President Obama has a little bit of a quandary on his hands. For the last few months he has toured the country with a vendetta against the rich. He believes they are not paying their fair share of taxes. He has even been touting the so called “Buffett Rule” due to the fact that billionaire Warren Buffett pays a lower percentage of his income in taxes than his secretary.
This year President Obama also paid less in taxes than his secretary.
Obama and his wife Michelle reported income of $789,674 last year, on which they paid $162,074 in tax – a rate of 20.5% whereas Obama’s secretary Anita Decker Breckenridge, makes $95,000 a year on which she pays a higher tax rate.
White House spokeswoman Amy Brundage told ABC News,
“[Breckenridge] pays a slightly higher rate this year on her substantially lower income, which is exactly why we need to reform our tax code and ask the wealthiest to pay their fair share.”
Under the Buffett Rule, due to be considered by the Senate next week, millionaires will be made to pay a minimum effective tax rate of at least 30% when annual income is $1million or more.

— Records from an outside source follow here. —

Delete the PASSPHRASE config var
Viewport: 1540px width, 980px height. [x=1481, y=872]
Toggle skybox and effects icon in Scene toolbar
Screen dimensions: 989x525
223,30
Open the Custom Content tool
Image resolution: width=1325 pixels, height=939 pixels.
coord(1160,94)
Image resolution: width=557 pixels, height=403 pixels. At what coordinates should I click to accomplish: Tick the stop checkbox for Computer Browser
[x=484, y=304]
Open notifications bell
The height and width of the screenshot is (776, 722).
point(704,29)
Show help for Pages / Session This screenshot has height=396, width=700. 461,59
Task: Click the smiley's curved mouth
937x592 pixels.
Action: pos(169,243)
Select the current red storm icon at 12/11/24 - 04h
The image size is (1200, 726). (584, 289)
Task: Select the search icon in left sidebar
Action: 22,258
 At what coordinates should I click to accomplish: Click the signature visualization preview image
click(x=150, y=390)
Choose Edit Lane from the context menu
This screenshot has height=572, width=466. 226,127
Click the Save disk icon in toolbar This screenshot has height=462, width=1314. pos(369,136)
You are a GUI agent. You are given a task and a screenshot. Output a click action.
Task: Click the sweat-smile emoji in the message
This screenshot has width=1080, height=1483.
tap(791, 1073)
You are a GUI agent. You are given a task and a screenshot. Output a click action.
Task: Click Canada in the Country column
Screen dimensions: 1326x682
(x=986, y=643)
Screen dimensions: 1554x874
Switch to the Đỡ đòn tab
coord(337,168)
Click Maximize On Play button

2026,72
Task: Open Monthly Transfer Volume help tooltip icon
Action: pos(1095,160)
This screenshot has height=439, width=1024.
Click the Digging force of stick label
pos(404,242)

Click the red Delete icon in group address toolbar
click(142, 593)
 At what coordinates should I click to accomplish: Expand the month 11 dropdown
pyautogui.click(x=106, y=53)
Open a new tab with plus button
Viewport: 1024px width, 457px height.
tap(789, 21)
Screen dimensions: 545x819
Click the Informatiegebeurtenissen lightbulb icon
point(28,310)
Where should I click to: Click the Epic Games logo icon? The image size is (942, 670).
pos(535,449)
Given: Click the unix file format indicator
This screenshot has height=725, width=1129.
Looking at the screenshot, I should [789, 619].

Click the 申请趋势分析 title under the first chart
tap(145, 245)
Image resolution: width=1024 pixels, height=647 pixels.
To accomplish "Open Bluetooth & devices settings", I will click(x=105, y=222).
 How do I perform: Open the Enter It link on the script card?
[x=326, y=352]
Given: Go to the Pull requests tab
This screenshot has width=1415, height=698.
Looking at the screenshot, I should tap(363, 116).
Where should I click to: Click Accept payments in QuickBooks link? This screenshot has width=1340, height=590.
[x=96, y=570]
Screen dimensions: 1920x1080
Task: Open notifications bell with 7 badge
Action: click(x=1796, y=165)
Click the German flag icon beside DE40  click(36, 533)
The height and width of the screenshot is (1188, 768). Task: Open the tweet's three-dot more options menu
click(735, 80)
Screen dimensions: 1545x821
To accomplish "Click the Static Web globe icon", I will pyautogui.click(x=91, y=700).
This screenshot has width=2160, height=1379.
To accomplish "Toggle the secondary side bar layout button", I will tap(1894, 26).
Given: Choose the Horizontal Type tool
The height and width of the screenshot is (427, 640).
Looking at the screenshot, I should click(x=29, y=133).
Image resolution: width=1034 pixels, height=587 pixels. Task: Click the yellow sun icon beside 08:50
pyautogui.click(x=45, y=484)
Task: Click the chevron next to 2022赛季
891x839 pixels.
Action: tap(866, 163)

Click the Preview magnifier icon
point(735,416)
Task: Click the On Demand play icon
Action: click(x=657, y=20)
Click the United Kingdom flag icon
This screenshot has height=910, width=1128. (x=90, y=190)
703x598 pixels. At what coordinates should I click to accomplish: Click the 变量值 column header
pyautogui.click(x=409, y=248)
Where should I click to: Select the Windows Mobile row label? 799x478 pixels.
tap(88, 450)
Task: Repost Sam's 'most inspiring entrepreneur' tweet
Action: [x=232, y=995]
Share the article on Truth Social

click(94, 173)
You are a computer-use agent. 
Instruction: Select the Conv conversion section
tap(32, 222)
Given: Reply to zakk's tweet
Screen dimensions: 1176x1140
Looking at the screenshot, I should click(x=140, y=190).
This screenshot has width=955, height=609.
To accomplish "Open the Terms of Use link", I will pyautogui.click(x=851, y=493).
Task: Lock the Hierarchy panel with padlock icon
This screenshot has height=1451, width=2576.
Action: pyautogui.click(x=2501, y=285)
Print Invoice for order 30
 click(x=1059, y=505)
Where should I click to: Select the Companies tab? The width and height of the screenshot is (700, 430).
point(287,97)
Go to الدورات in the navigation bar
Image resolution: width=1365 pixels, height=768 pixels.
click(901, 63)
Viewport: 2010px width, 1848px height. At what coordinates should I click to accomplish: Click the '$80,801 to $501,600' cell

In January, it came to light that Republican Presidential hopeful Mitt Romney only paid about 14% of his income in taxes. He made more than $20 million dollars.
The Buffet Rule proposal has almost no chance of overcoming Republican opposition in Congress, but the whole point of the vote is to make Republicans seem like they care more about the wealthy than middle income Americans.
Obama’s campaign also aims to exploit the fortune Romney earned over decades as a private-equity executive, valued at up to $250 million. Obama’s Campaign manager Jim Messina made sure to point out the tax shelters and offshore accounts Romney has used to manage his money.
Messina said in a statement,
“What does he have to hide? Why did he open a Swiss bank account instead of an American bank account and establish a corporation in Bermuda instead of on our shores?”